# EXCERPTED TEXT
>> start

TL;DR
When my team chose AWS CDK for my recent AWS integration project, I didn’t fully appreciate how different it would feel from CloudFormation or Terraform. This post breaks down an honest comparison of all three tools, what each one does well, where each one costs you, and a practical decision framework so you can pick the right IaC tool for your next AWS project.
Table of Contents
Introduction
Have you ever inherited a 2,000-line CloudFormation YAML file and wondered if there is a better way? I have and that question led me to properly work through the AWS CDK vs Terraform vs CloudFormation decision on a real, production-grade AWS project.
On a recent enterprise AWS integration platform, I built a config-driven pipeline using CDK: roughly 180 CloudFormation resources across three logical stacks, covering API Gateway, EventBridge, Step Functions, DynamoDB, S3, SQS, Secrets Manager, and a CloudWatch dashboard. The choice of IaC tooling genuinely shaped how we built, tested, and shipped the platform.
In my blog, you will learn:
- How AWS CDK, CloudFormation, and Terraform compare on real-world AWS workloads
- What each tool is best suited for
- A structured decision framework to help you choose the right one for your team
AWS CDK vs Terraform vs CloudFormation: Feature comparison
| AWS CloudFormation | Terraform | AWS CDK |
Languages | JSON / YAML | HCL | TypeScript, Python, Java, Go, C# |
State management | Managed by AWS | Local / remote `.tfstate` | Managed by AWS (via CloudFormation) |
AWS coverage | 100%, day-one | Near-complete, slight lag | 100% (L1), growing L2/L3 |
Multi-cloud | AWS only | Yes | AWS only |
Learning curve | Low | Medium | Higher |
Abstraction level | None | Moderate (modules) | High (constructs, patterns) |
The key differences come down to abstraction and ownership: CloudFormation gives full AWS-native control with zero abstraction; Terraform delivers the best multi-cloud portability through HCL modules and mature state management; AWS CDK lets you write real programming logic to synthesise CloudFormation, making it the most expressive choice for complex AWS workloads. Your decision depends on team skills, cloud footprint, and infrastructure complexity.

>> end

# SOURCE DATA
>> start

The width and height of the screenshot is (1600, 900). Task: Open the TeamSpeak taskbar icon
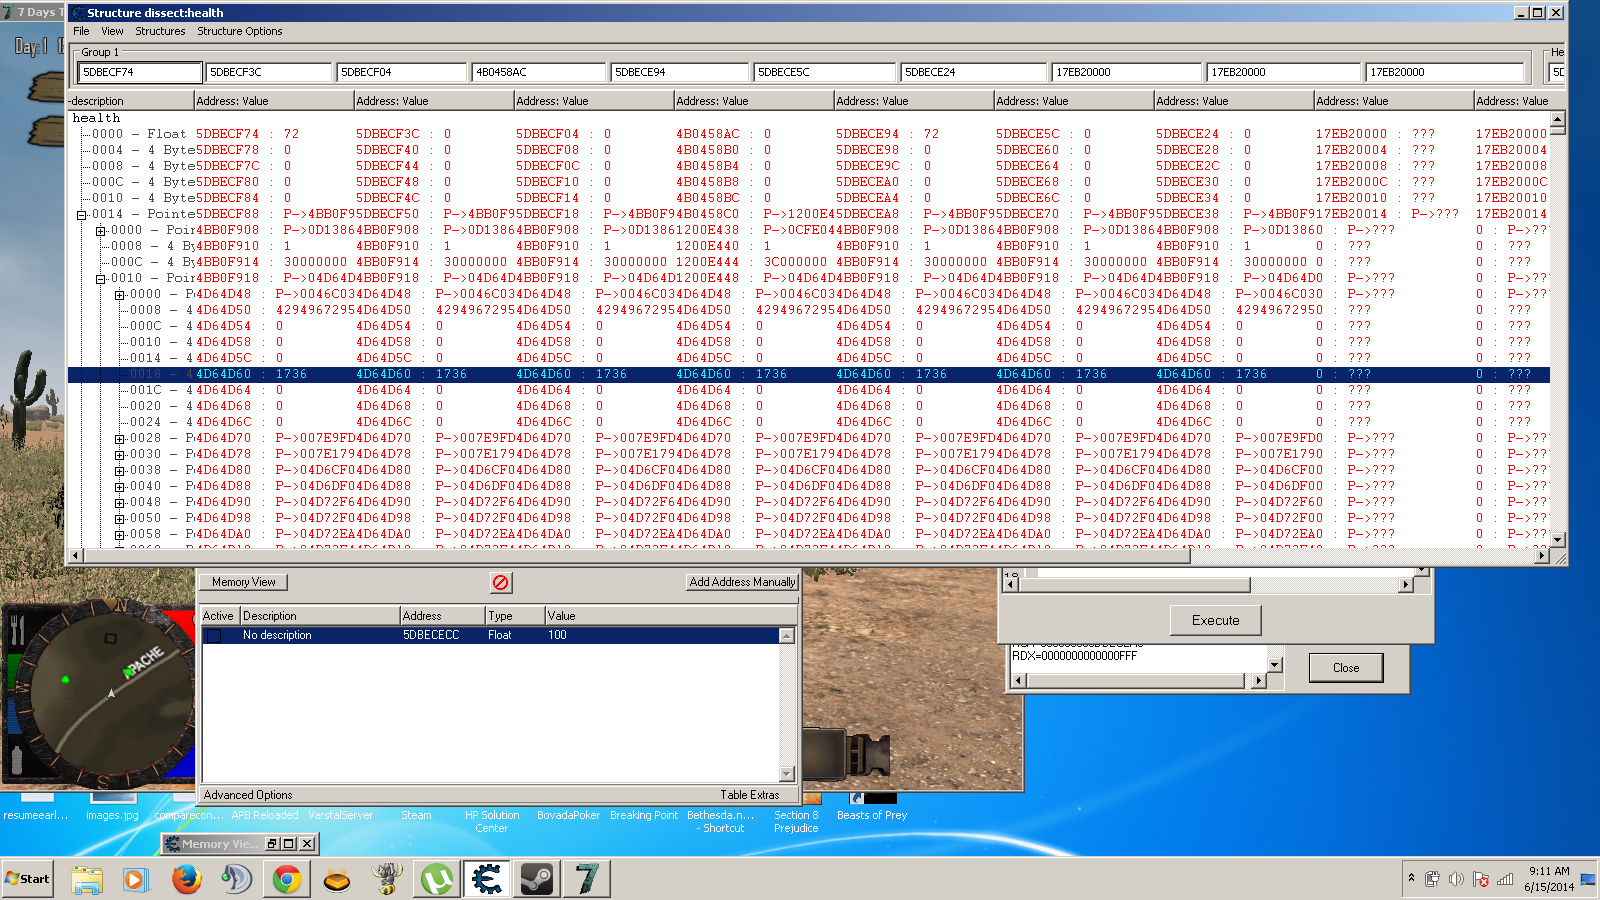[x=236, y=879]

>> end

# GIVEN REQUEST
According to the feature table in the IaC comparison post, which of the three tools supports multi-cloud? Please rely only on the IaC comparison post, not the lines.

# COMPLETED EXERCISE
Terraform